### [WORK INSTRUCTION]
Write out the listing from the line with "Where should I" to the line with "Task: Click the", both lines included, exactly and nothing beyond. Leave pictures out.
Segment Open
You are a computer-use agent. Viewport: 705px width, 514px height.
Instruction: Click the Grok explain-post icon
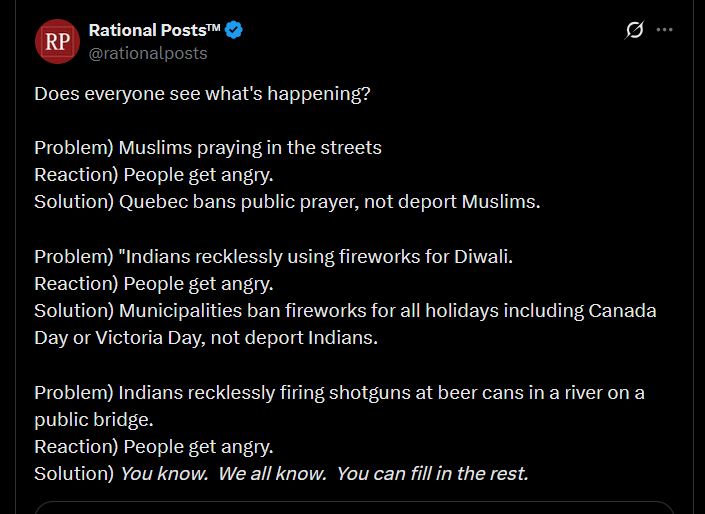coord(634,30)
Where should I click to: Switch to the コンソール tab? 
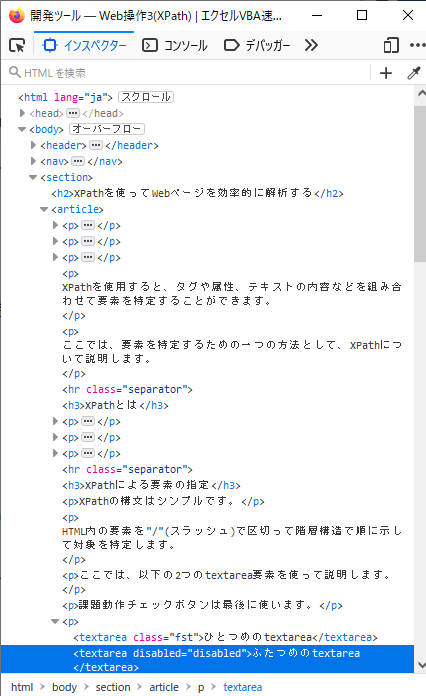pyautogui.click(x=175, y=45)
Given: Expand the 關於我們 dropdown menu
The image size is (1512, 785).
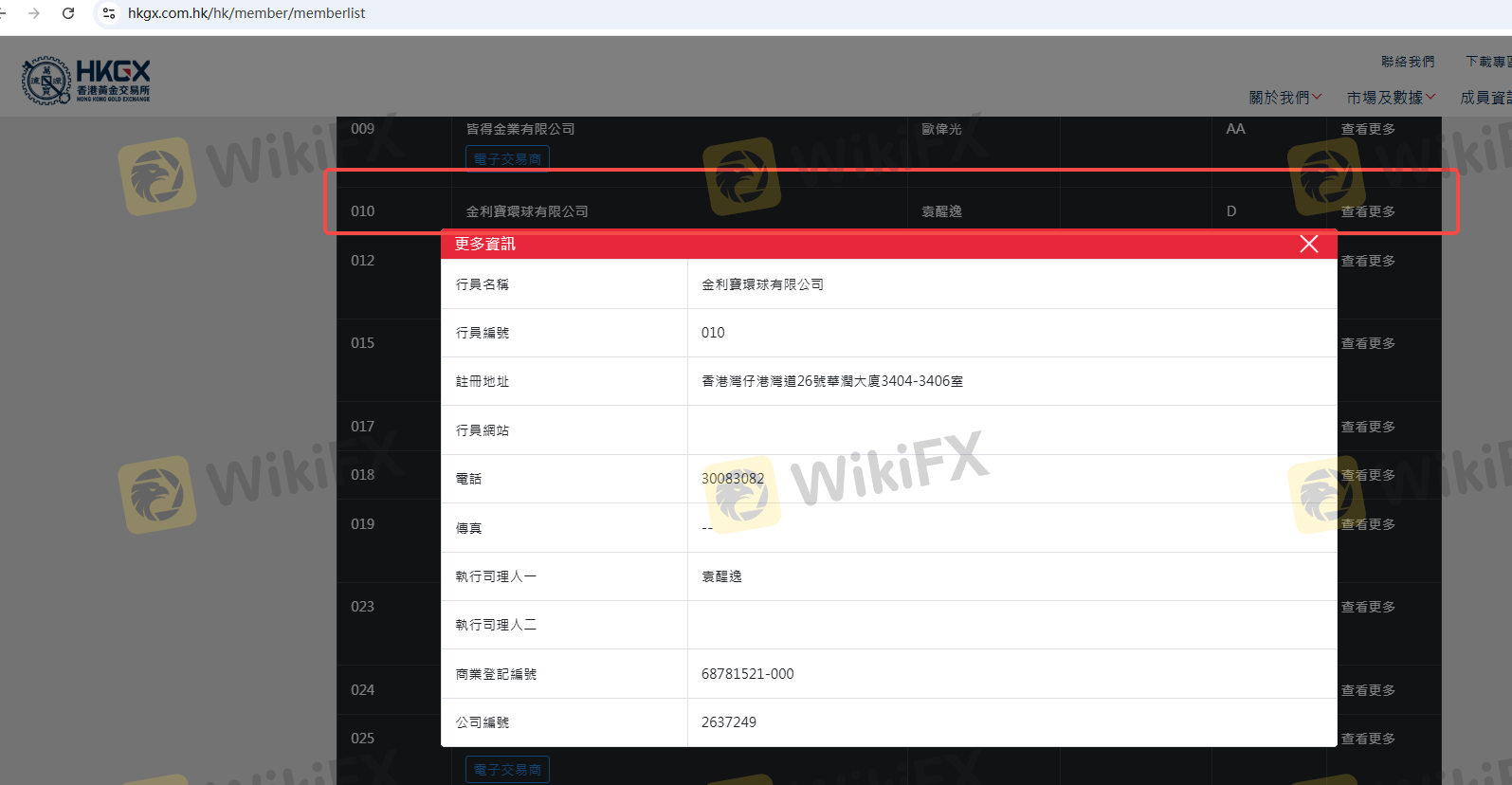Looking at the screenshot, I should click(1284, 98).
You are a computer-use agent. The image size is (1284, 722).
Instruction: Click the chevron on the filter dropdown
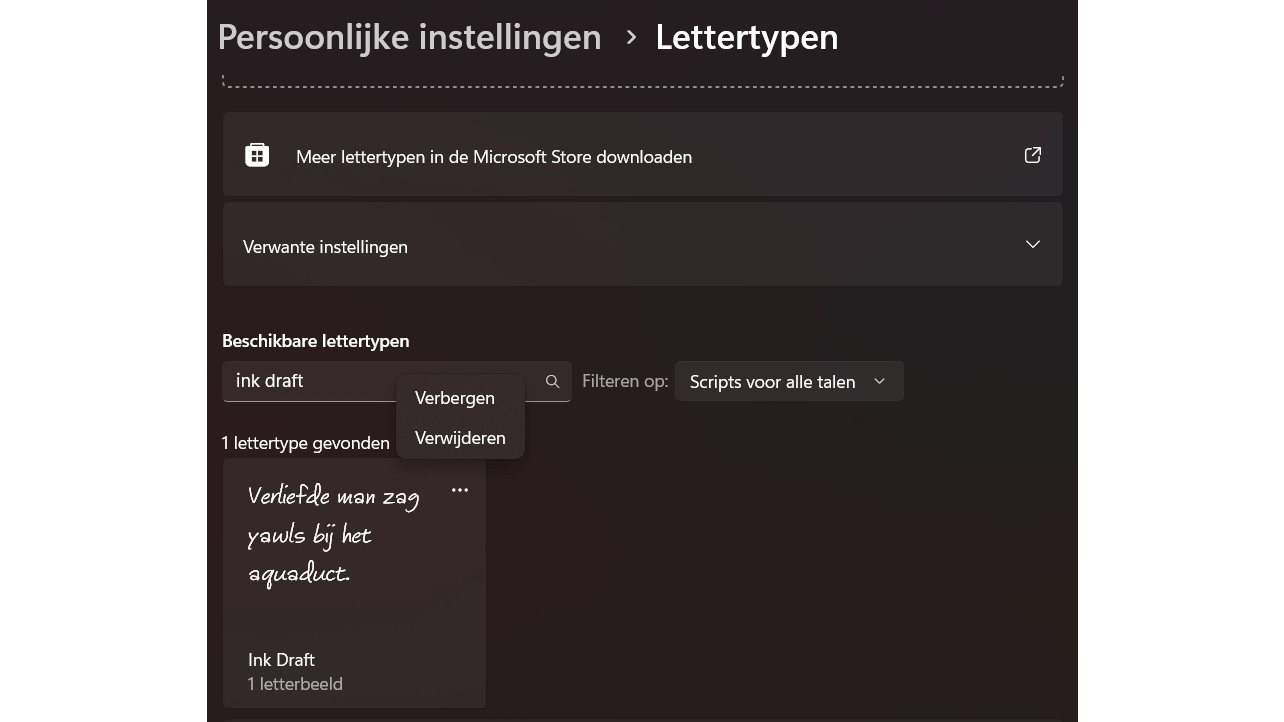pos(879,381)
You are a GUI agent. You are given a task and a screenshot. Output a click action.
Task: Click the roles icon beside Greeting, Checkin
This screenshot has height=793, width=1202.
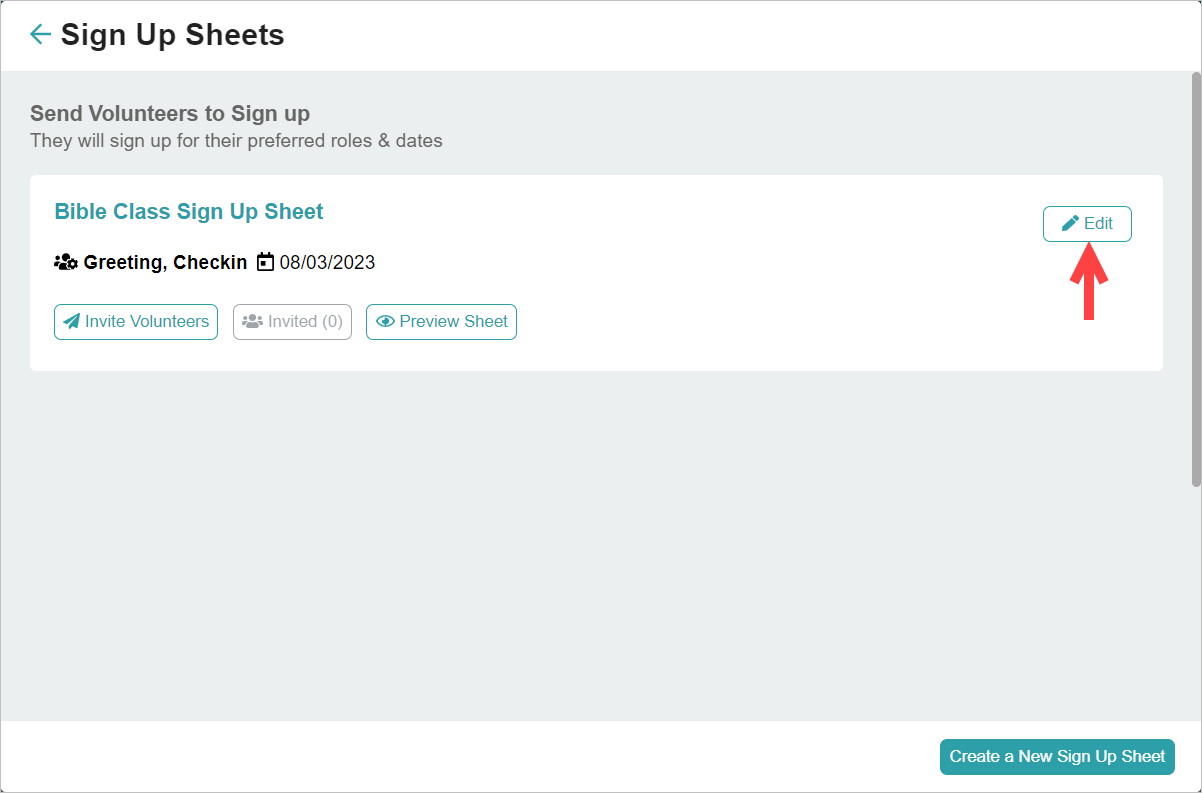pyautogui.click(x=65, y=263)
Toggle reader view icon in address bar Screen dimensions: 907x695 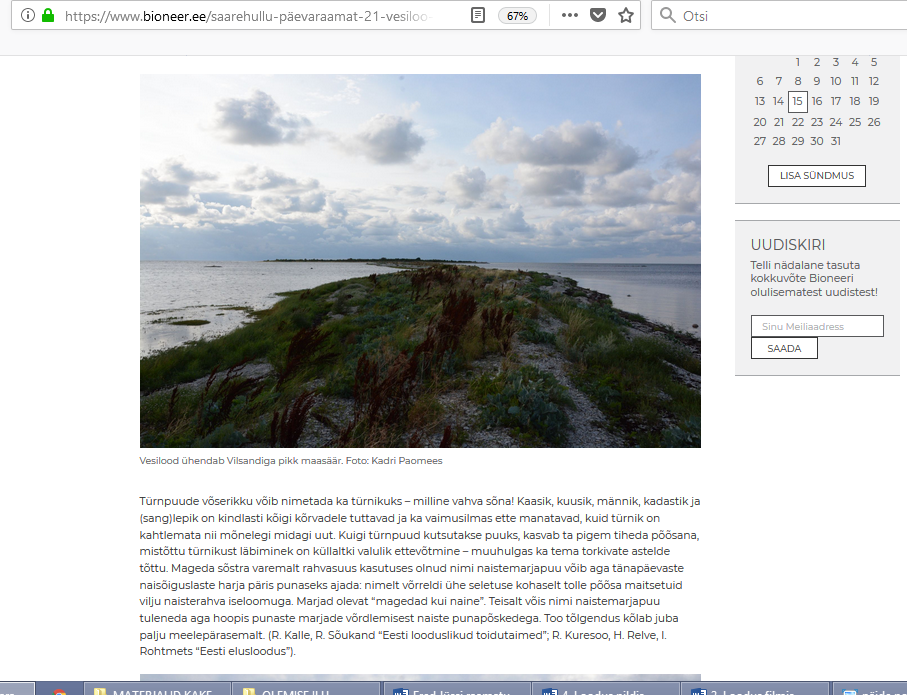[x=479, y=16]
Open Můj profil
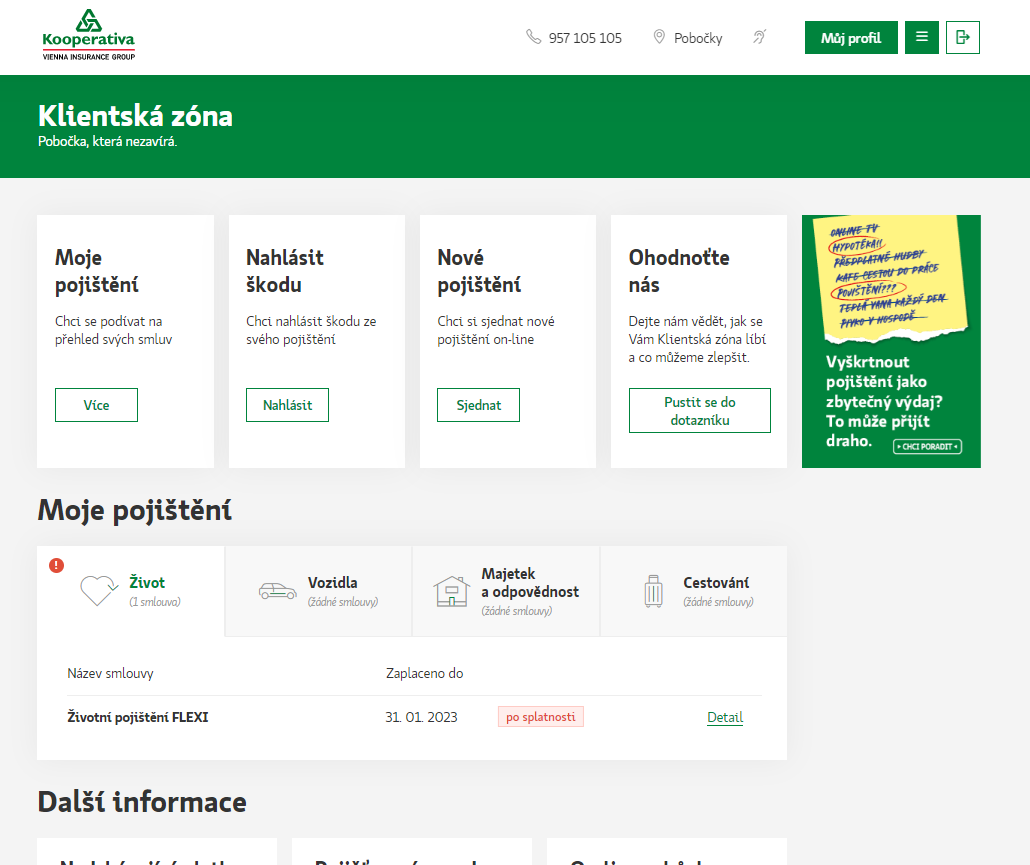 850,38
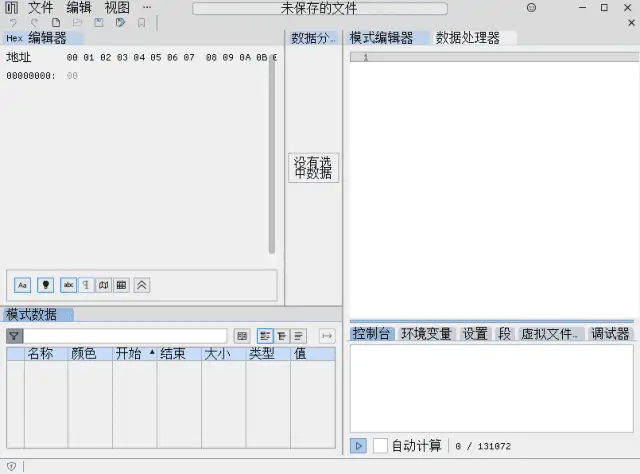The width and height of the screenshot is (640, 474).
Task: Open the '···' overflow menu
Action: pos(147,7)
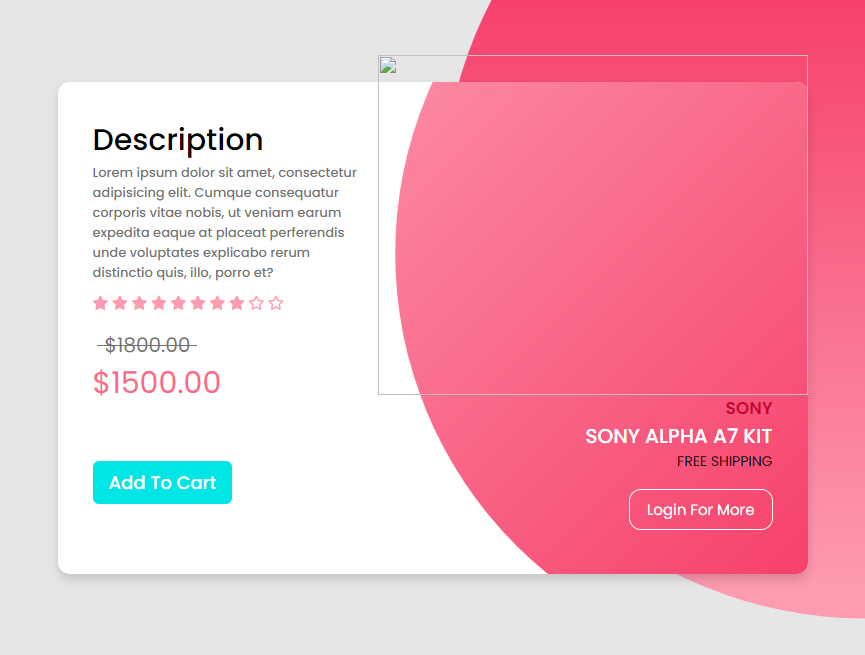Click the third pink star

(140, 303)
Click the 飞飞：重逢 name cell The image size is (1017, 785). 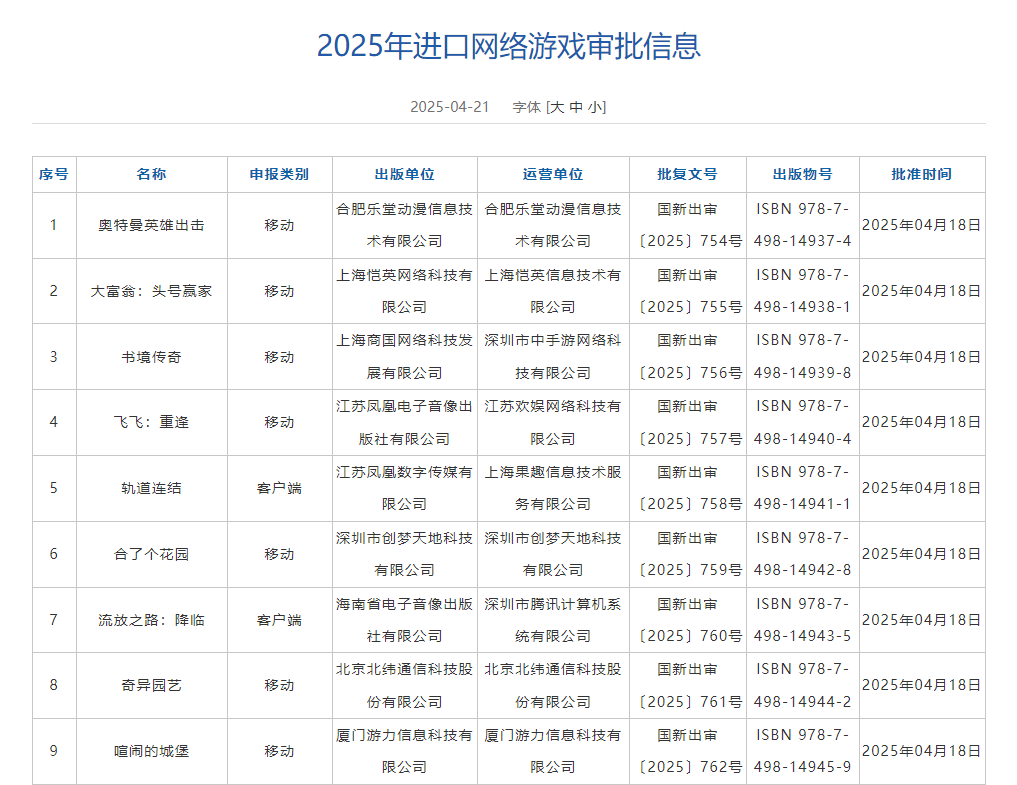pos(151,422)
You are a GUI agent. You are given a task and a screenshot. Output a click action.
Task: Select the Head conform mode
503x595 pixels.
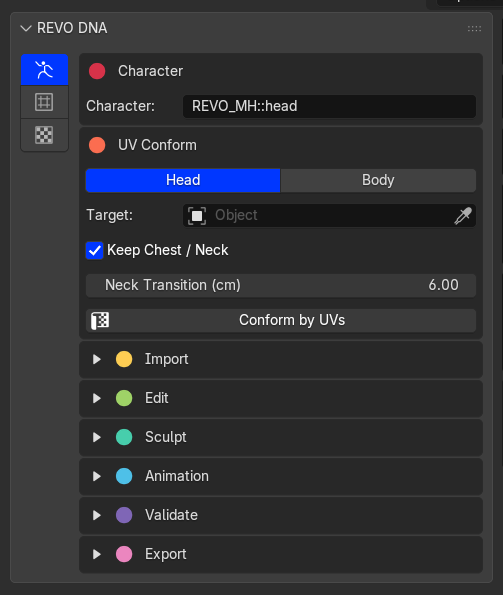[x=183, y=180]
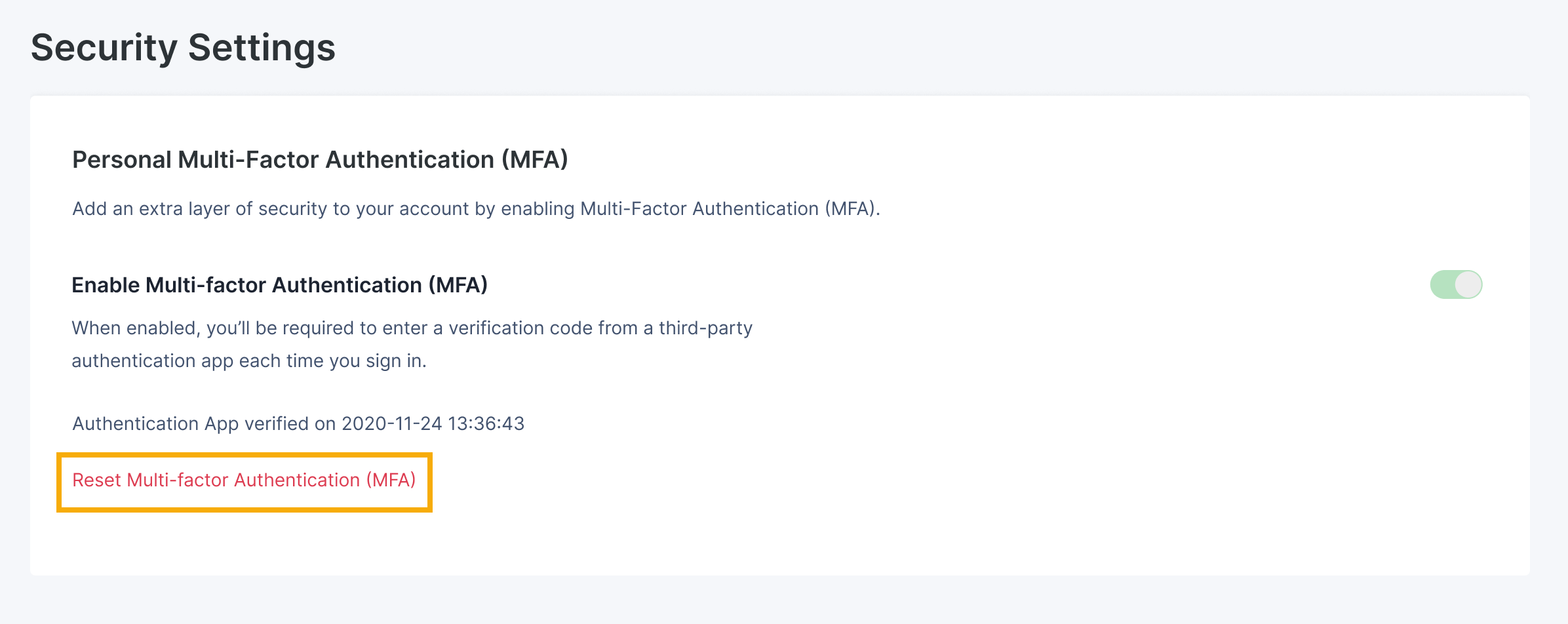Click the 2020-11-24 13:36:43 verification timestamp
The image size is (1568, 624).
pyautogui.click(x=433, y=424)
Segment Closed
### [TASK SOLUTION]
Where should I click to: Switch to the コンソール tab? 
pyautogui.click(x=175, y=45)
Given: Expand the 關於我們 dropdown menu
The image size is (1512, 785).
Looking at the screenshot, I should click(1284, 98).
You are a computer-use agent. The image size is (1284, 722).
Instruction: Click the chevron on the filter dropdown
pos(879,381)
You are a GUI agent. You are given a task and a screenshot. Output a click action.
Task: Click the roles icon beside Greeting, Checkin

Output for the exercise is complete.